(Entries on target coordinates)
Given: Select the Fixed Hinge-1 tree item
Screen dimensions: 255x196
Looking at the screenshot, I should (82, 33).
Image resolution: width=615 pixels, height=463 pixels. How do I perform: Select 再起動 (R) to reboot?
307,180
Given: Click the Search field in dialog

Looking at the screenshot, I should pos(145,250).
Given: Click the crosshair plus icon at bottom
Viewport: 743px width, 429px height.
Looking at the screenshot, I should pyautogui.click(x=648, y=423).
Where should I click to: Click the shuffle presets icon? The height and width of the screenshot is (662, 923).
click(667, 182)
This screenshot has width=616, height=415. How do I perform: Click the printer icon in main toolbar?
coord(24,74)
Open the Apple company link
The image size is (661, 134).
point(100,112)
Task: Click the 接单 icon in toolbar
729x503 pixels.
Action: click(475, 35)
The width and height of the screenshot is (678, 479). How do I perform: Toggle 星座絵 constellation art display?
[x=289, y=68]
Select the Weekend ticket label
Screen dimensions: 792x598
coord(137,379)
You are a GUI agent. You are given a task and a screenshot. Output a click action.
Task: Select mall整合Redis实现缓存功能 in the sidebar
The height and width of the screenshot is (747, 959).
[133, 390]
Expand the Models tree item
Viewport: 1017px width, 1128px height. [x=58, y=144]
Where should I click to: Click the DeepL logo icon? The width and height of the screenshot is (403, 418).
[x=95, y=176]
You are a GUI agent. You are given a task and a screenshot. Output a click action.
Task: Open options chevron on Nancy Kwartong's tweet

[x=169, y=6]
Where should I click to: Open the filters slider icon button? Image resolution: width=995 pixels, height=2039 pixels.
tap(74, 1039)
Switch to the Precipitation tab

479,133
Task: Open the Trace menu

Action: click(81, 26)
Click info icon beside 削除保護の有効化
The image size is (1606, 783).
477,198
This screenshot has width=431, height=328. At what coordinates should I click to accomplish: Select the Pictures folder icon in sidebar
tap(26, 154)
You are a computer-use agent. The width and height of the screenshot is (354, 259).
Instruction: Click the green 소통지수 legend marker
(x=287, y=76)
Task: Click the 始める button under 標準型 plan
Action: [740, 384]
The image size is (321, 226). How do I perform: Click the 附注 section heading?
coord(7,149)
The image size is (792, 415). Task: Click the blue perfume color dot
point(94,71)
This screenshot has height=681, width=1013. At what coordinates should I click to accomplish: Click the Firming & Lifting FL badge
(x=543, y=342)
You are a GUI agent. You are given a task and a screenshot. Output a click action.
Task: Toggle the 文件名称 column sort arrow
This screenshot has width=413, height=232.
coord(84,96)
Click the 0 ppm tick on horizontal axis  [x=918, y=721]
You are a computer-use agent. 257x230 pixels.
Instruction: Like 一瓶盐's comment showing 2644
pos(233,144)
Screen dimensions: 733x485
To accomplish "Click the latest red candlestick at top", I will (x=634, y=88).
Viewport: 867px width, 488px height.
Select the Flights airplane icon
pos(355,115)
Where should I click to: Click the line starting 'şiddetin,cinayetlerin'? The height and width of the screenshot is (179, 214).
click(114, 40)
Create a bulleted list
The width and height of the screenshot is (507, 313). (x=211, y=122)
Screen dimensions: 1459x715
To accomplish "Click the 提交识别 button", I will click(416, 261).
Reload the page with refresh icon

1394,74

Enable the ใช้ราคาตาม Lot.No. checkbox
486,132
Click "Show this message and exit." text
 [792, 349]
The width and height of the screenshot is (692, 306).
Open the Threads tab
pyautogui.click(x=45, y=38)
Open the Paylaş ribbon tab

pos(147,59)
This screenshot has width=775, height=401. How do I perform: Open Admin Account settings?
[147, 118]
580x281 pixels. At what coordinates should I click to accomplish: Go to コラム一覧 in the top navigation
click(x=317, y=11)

### [Objective]
Copy the listing above line for line, with no changes whatsoever.

### [Output]
Given: Select the Fixed Hinge-1 tree item
Screen dimensions: 255x196
Looking at the screenshot, I should (82, 33).
Image resolution: width=615 pixels, height=463 pixels. How do I perform: Select 再起動 (R) to reboot?
307,180
Given: Click the Search field in dialog

Looking at the screenshot, I should pos(145,250).
Given: Click the crosshair plus icon at bottom
Viewport: 743px width, 429px height.
Looking at the screenshot, I should pyautogui.click(x=648, y=423).
Where should I click to: Click the shuffle presets icon? The height and width of the screenshot is (662, 923).
click(667, 182)
This screenshot has width=616, height=415. How do I perform: Click the printer icon in main toolbar?
coord(24,74)
Open the Apple company link
The image size is (661, 134).
point(100,112)
Task: Click the 接单 icon in toolbar
729x503 pixels.
Action: click(475, 35)
The width and height of the screenshot is (678, 479). How do I perform: Toggle 星座絵 constellation art display?
[x=289, y=68]
Select the Weekend ticket label
Screen dimensions: 792x598
coord(137,379)
You are a GUI agent. You are given a task and a screenshot. Output a click action.
Task: Select mall整合Redis实现缓存功能 in the sidebar
The height and width of the screenshot is (747, 959).
[133, 390]
Expand the Models tree item
Viewport: 1017px width, 1128px height. [x=58, y=144]
Where should I click to: Click the DeepL logo icon? The width and height of the screenshot is (403, 418).
[x=95, y=176]
You are a GUI agent. You are given a task and a screenshot. Output a click action.
Task: Open options chevron on Nancy Kwartong's tweet

[x=169, y=6]
Where should I click to: Open the filters slider icon button? Image resolution: width=995 pixels, height=2039 pixels.
tap(74, 1039)
Switch to the Precipitation tab

479,133
Task: Open the Trace menu

Action: click(81, 26)
Click info icon beside 削除保護の有効化
The image size is (1606, 783).
477,198
This screenshot has width=431, height=328. At what coordinates should I click to accomplish: Select the Pictures folder icon in sidebar
tap(26, 154)
You are a computer-use agent. The width and height of the screenshot is (354, 259).
Instruction: Click the green 소통지수 legend marker
(x=287, y=76)
Task: Click the 始める button under 標準型 plan
Action: [740, 384]
The image size is (321, 226). How do I perform: Click the 附注 section heading?
coord(7,149)
The image size is (792, 415). Task: Click the blue perfume color dot
point(94,71)
This screenshot has height=681, width=1013. At what coordinates should I click to accomplish: Click the Firming & Lifting FL badge
(x=543, y=342)
You are a GUI agent. You are given a task and a screenshot. Output a click action.
Task: Toggle the 文件名称 column sort arrow
This screenshot has width=413, height=232.
coord(84,96)
Click the 0 ppm tick on horizontal axis  [x=918, y=721]
You are a computer-use agent. 257x230 pixels.
Instruction: Like 一瓶盐's comment showing 2644
pos(233,144)
Screen dimensions: 733x485
To accomplish "Click the latest red candlestick at top", I will (x=634, y=88).
Viewport: 867px width, 488px height.
Select the Flights airplane icon
pos(355,115)
Where should I click to: Click the line starting 'şiddetin,cinayetlerin'? The height and width of the screenshot is (179, 214).
click(114, 40)
Create a bulleted list
The width and height of the screenshot is (507, 313). (x=211, y=122)
Screen dimensions: 1459x715
To accomplish "Click the 提交识别 button", I will click(416, 261).
Reload the page with refresh icon

1394,74

Enable the ใช้ราคาตาม Lot.No. checkbox
486,132
Click "Show this message and exit." text
 [792, 349]
The width and height of the screenshot is (692, 306).
Open the Threads tab
pyautogui.click(x=45, y=38)
Open the Paylaş ribbon tab

pos(147,59)
This screenshot has width=775, height=401. How do I perform: Open Admin Account settings?
[147, 118]
580x281 pixels. At what coordinates should I click to accomplish: Go to コラム一覧 in the top navigation
click(x=317, y=11)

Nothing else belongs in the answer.